I didn’t know where my daughter was exactly, as she was carpooling home from high school. So I wanted to get to her ASAP. When I went outside to my car, the whole sky was full of what looked like smoke, but I found out later it was dust from the buildings that had collapsed. I got in my car and had to get across the San Lorenzo River to get to Capitola. The bridge had a big crack in it, probably about six inches wide all the way across the bridge and the cars were stopped. I felt frantic to get to my daughter so I just passed the stopped cars and drove over the crack. Fortunately my car made it without getting one of the tires stuck in the opening.
The streets were jammed, but I kept taking back roads and worked my way to the carpool pick up spot. I was a bit panicked when I found that my daughter wasn’t where she was supposed to be, but I drove home, nearby, and she had walked home. She was standing out in the street with the neighbors, who were all staying outside because of the aftershocks.
My daughter and I drove to a nearby park to use the pay phone. There were a number of young men playing basketball as if it was a regular day, so it was peaceful there.

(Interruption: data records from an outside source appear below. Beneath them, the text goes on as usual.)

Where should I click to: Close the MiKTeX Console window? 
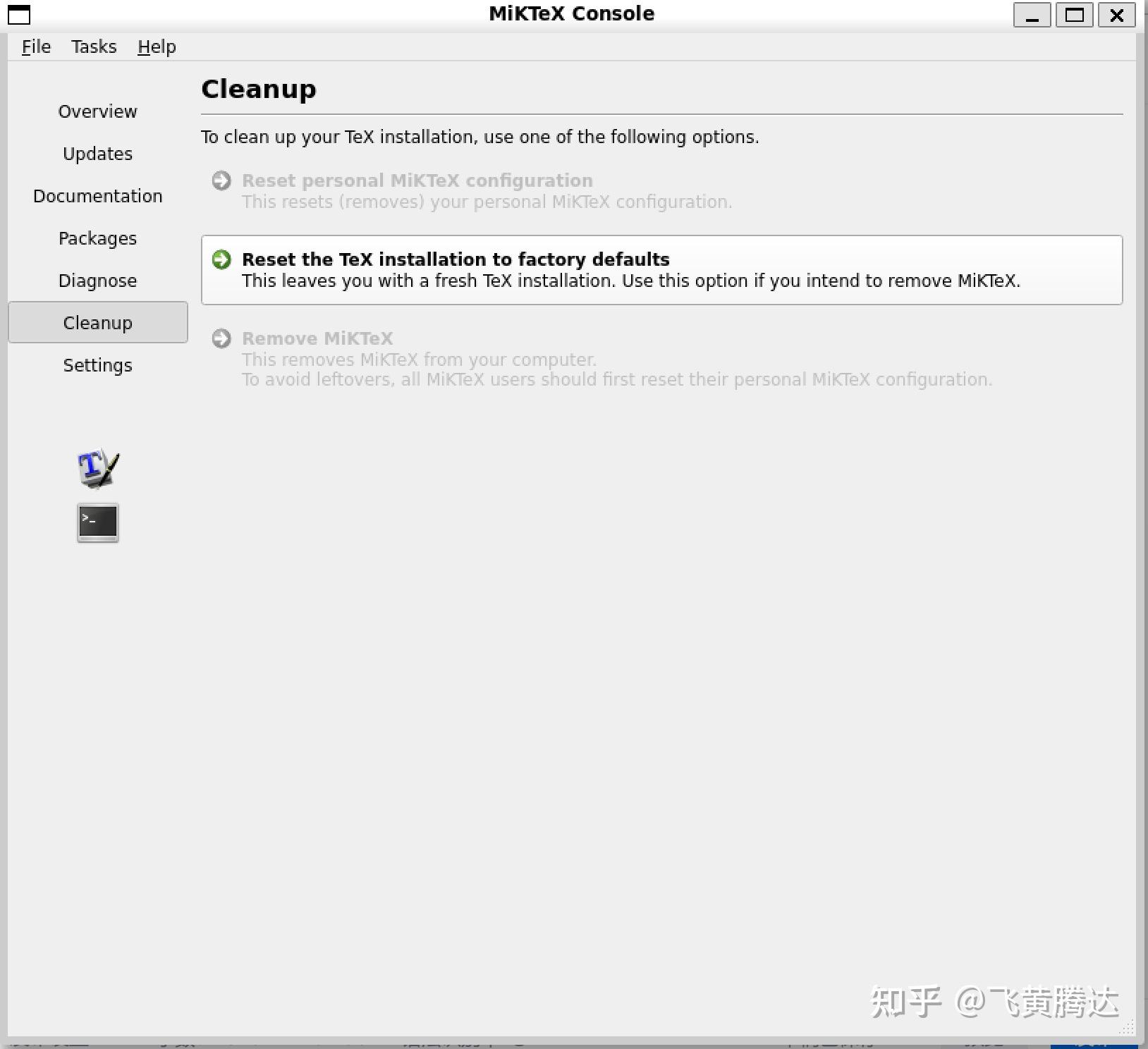point(1117,15)
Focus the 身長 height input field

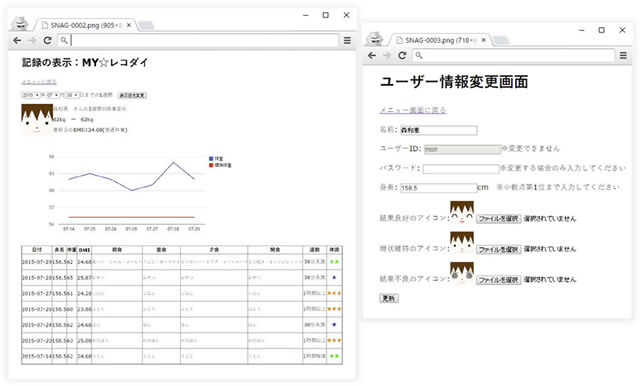click(x=438, y=188)
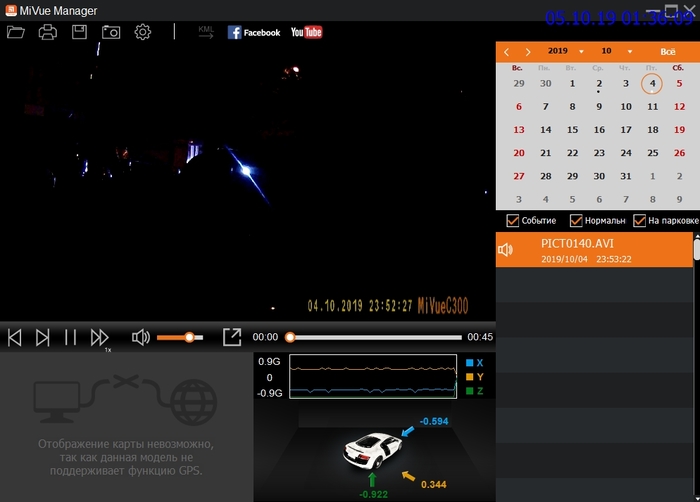Screen dimensions: 700x502
Task: Pause the video playback
Action: pos(70,337)
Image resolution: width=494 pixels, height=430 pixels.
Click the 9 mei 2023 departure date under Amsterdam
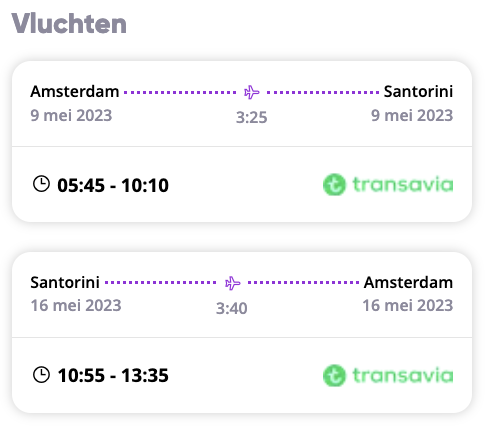(x=71, y=116)
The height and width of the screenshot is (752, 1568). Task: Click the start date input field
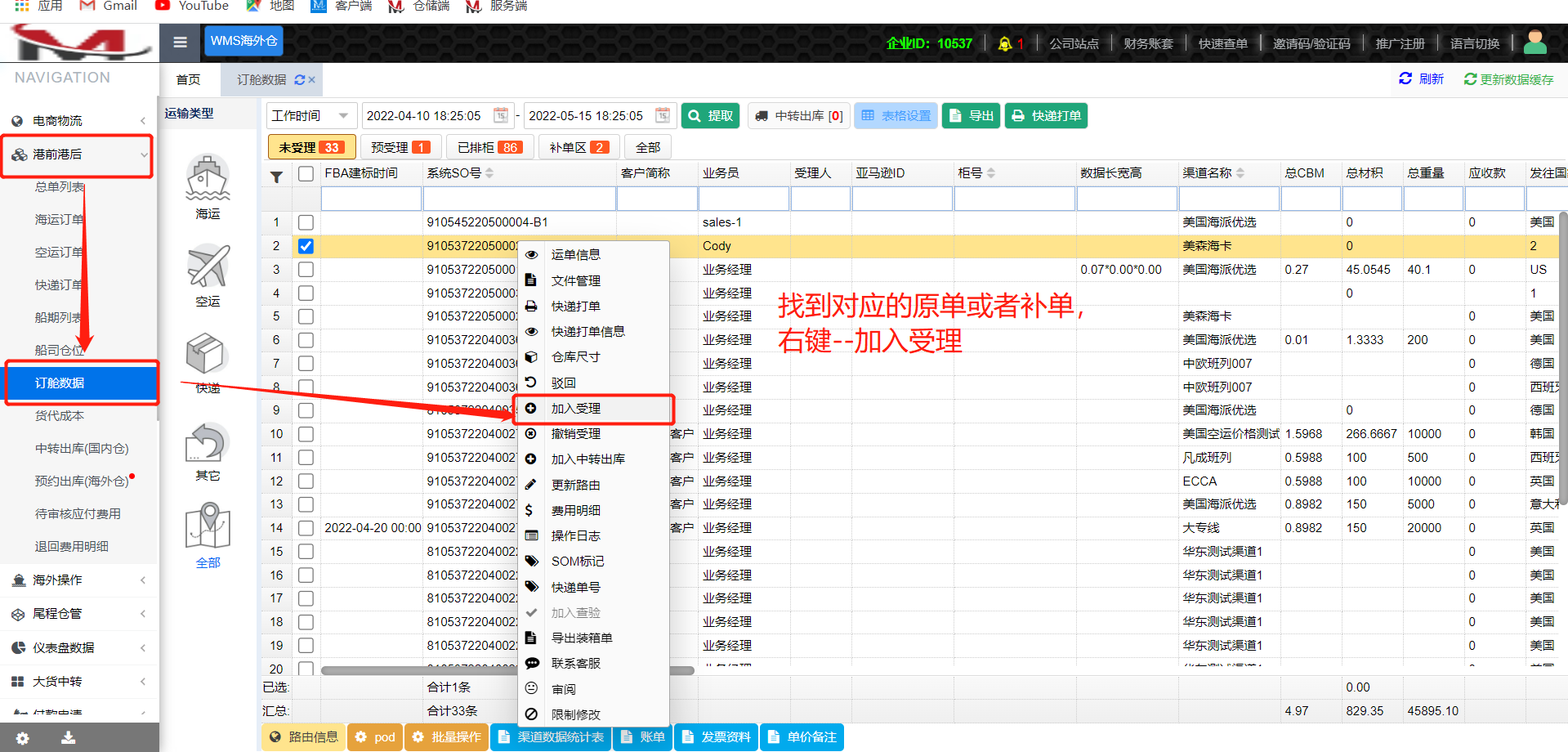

I couldn’t get through by telephone, so about an hour later I came back to Santa Cruz to check on my mother and grandmother. By then I had heard on the radio which bridge was open. The air in Santa Cruz smelled like natural gas. When I came to my mother’s house, the door was wide open and they weren’t there, so I was afraid one of them was injured but I didn’t know where to look or what to do so I went back home. There was so much chaos, damage and injury around that it was really frightening not to know how your friends and family had been affected. It would have been much less scary with cell phones. But some of the landlines worked and later messages got through and we all found out that everyone in the family was okay.
That night we slept out in the back yard because of the aftershocks. We listened a lot to the local KSCO and KGO radio and heard about what was going on through the newscasts and talk radio.
There was no gas or electricity for a few days. All the schools and businesses were closed, so it was kind of a holiday atmosphere, though a gloomy one, like when JFK was shot, because everything stopped and people were sociable and not in a hurry. Of course, that was not the case for those who had any major damage or injury and for emergency workers.
When I think back now, I see that, during that whole experience, what was really important to me was getting in communication with people that I cared about.